• **GIVEN DATA**:

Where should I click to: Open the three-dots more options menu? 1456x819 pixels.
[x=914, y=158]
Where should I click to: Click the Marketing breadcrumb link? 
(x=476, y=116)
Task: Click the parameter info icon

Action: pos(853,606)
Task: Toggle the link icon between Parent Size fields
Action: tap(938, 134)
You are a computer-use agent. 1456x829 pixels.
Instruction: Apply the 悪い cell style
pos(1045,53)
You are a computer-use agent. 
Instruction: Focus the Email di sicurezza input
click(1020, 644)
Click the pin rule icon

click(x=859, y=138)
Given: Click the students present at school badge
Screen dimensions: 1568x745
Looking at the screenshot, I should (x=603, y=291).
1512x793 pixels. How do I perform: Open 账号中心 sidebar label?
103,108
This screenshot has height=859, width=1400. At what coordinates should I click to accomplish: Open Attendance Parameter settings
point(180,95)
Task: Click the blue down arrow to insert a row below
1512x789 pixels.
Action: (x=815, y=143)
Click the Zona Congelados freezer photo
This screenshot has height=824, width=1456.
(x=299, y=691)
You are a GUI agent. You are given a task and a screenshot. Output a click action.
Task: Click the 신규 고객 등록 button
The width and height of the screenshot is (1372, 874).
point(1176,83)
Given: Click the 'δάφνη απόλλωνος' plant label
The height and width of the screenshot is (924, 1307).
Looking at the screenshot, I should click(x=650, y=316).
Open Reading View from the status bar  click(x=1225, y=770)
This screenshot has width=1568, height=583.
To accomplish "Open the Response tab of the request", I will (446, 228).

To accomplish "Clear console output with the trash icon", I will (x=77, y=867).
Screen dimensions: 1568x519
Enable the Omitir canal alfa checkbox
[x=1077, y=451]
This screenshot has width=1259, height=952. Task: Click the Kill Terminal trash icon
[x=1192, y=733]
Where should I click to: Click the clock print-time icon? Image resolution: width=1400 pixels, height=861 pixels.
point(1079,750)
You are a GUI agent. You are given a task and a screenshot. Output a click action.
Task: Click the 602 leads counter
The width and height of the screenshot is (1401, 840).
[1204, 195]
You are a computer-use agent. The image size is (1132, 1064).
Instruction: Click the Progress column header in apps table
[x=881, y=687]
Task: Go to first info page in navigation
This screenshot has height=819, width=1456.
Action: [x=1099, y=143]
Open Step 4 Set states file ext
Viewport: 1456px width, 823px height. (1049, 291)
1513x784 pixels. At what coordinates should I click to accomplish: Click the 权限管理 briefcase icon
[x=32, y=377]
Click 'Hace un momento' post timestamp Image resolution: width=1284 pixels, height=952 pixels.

• **INSTRUCTIONS TO FOLLOW**:
Using the records above, set down exactly the lines from the one with "Given: Click the 'δάφνη" through the one with "Task: Go to first info page in navigation", inclusive, and nothing more.

• **TASK RESPONSE**:
Given: Click the 'δάφνη απόλλωνος' plant label
The height and width of the screenshot is (924, 1307).
Looking at the screenshot, I should click(x=650, y=316).
Open Reading View from the status bar  click(x=1225, y=770)
This screenshot has width=1568, height=583.
To accomplish "Open the Response tab of the request", I will (446, 228).

To accomplish "Clear console output with the trash icon", I will (x=77, y=867).
Screen dimensions: 1568x519
Enable the Omitir canal alfa checkbox
[x=1077, y=451]
This screenshot has width=1259, height=952. Task: Click the Kill Terminal trash icon
[x=1192, y=733]
Where should I click to: Click the clock print-time icon? Image resolution: width=1400 pixels, height=861 pixels.
point(1079,750)
You are a GUI agent. You are given a task and a screenshot. Output a click action.
Task: Click the 602 leads counter
The width and height of the screenshot is (1401, 840).
[1204, 195]
You are a computer-use agent. The image size is (1132, 1064).
Instruction: Click the Progress column header in apps table
[x=881, y=687]
Task: Go to first info page in navigation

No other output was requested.